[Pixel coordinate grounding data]
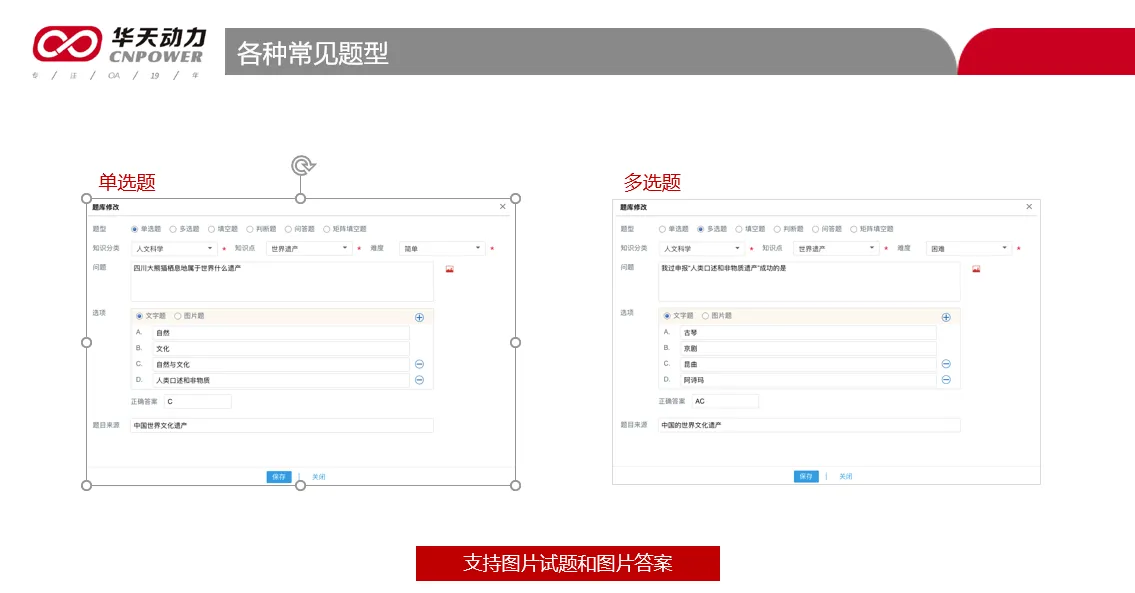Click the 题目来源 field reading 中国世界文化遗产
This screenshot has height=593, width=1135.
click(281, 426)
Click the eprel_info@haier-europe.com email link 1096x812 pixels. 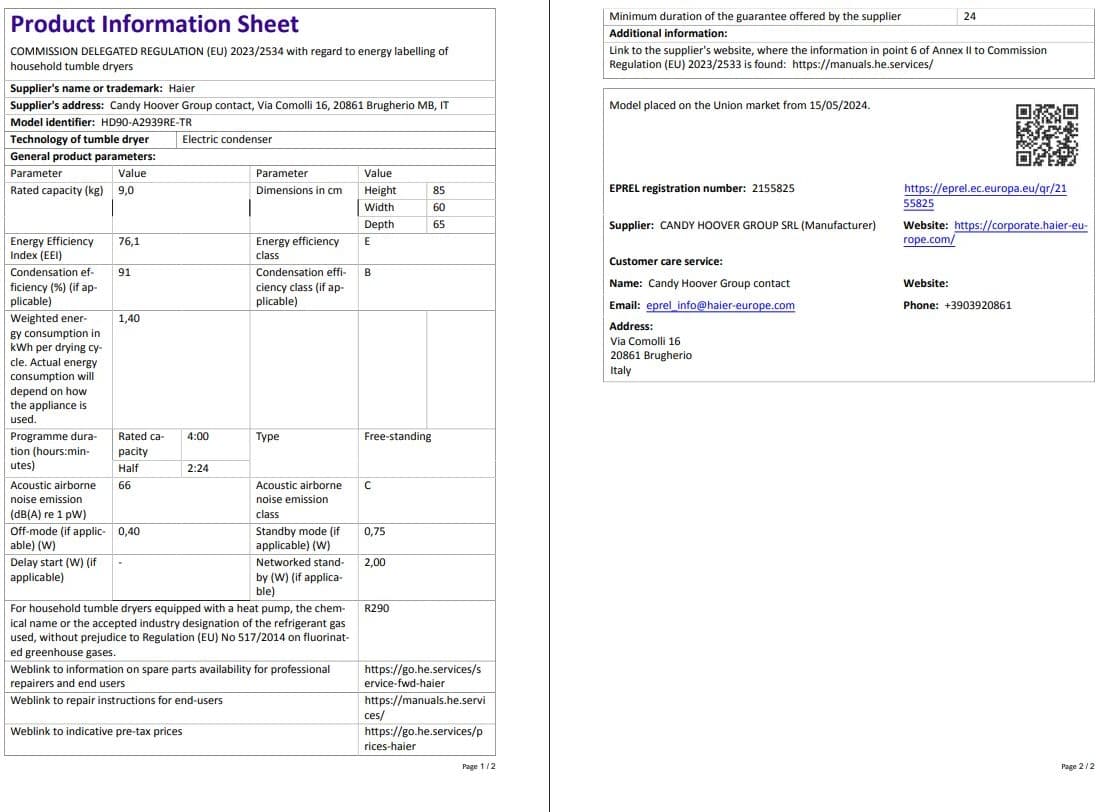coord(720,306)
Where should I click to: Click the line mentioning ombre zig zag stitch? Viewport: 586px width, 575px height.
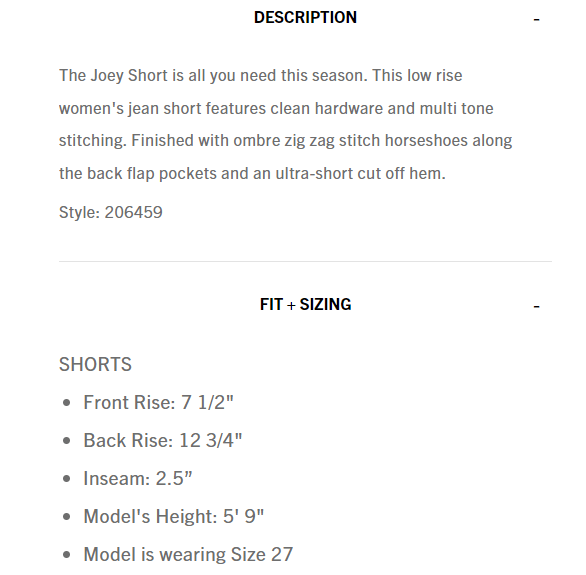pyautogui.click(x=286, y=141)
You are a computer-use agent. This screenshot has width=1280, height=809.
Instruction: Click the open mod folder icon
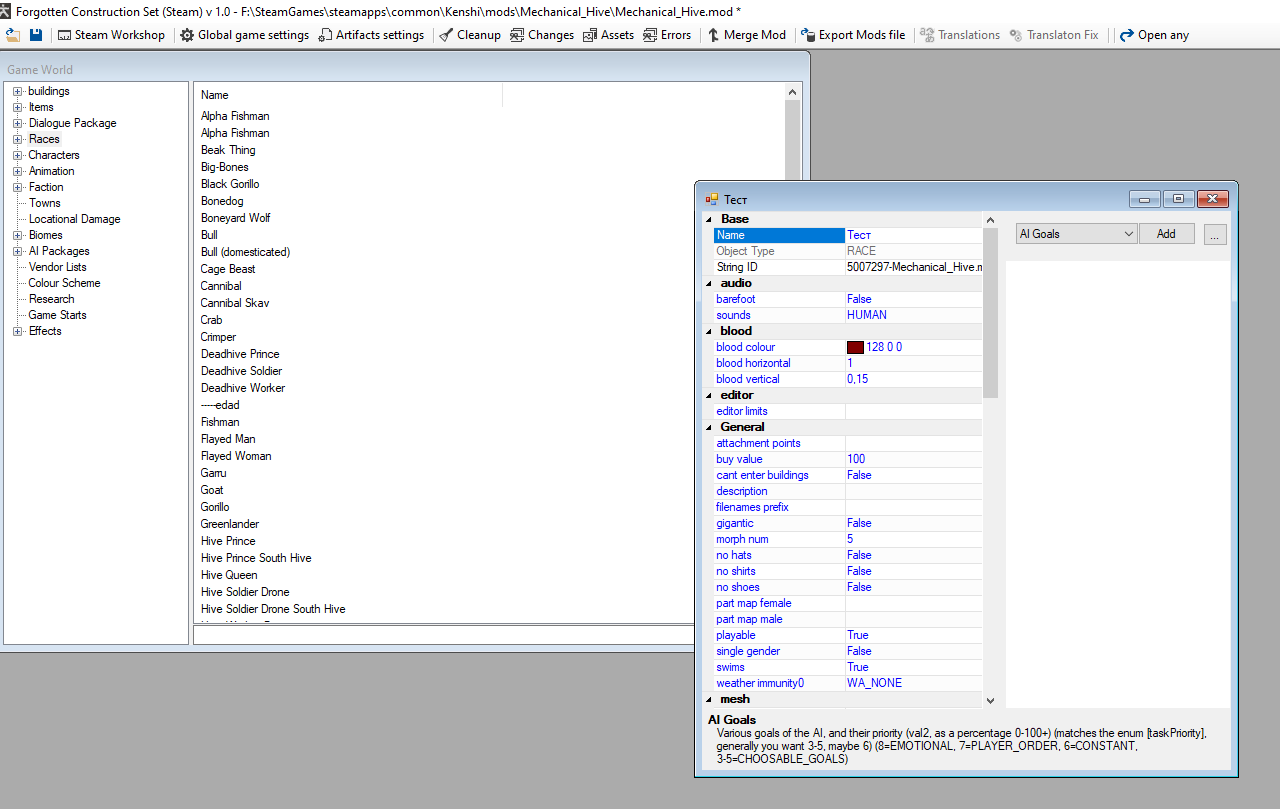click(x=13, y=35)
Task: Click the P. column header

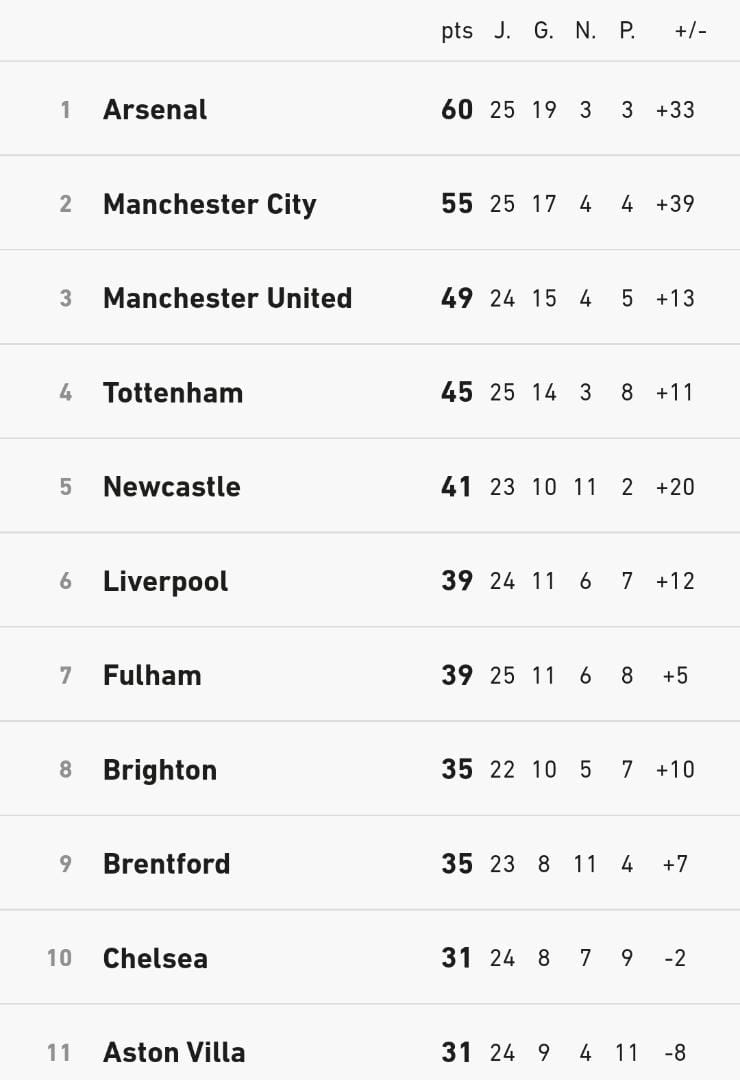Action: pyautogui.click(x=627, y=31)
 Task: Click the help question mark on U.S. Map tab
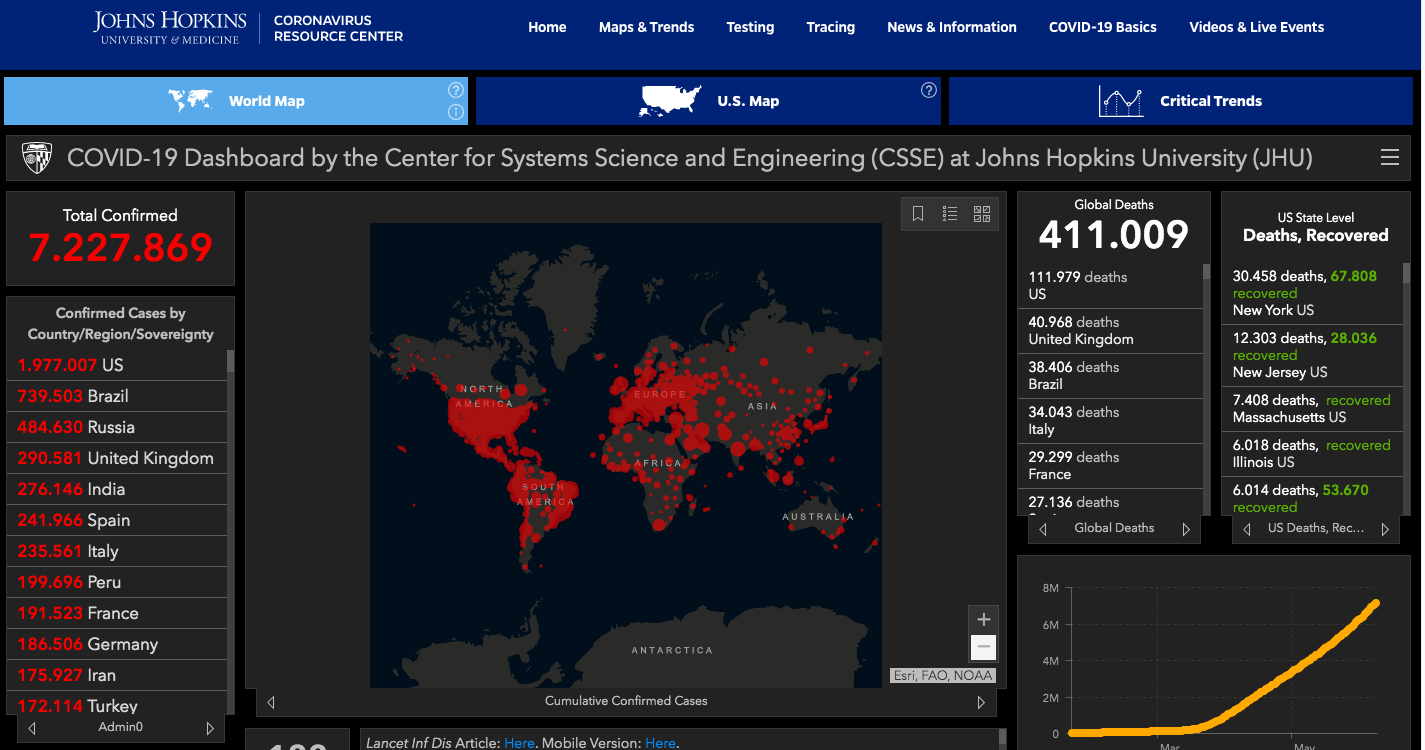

* ACTIVITY
In the copy, leave out all pictures, and retype exactly each line from the one with "You are a computer-use" through the last line of the entries.

* EXPECTED ANSWER
You are a computer-use agent. This screenshot has width=1280, height=809.
Instruction: Click the open mod folder icon
click(x=13, y=35)
Task: Click the P. column header

Action: pyautogui.click(x=627, y=31)
 Task: Click the help question mark on U.S. Map tab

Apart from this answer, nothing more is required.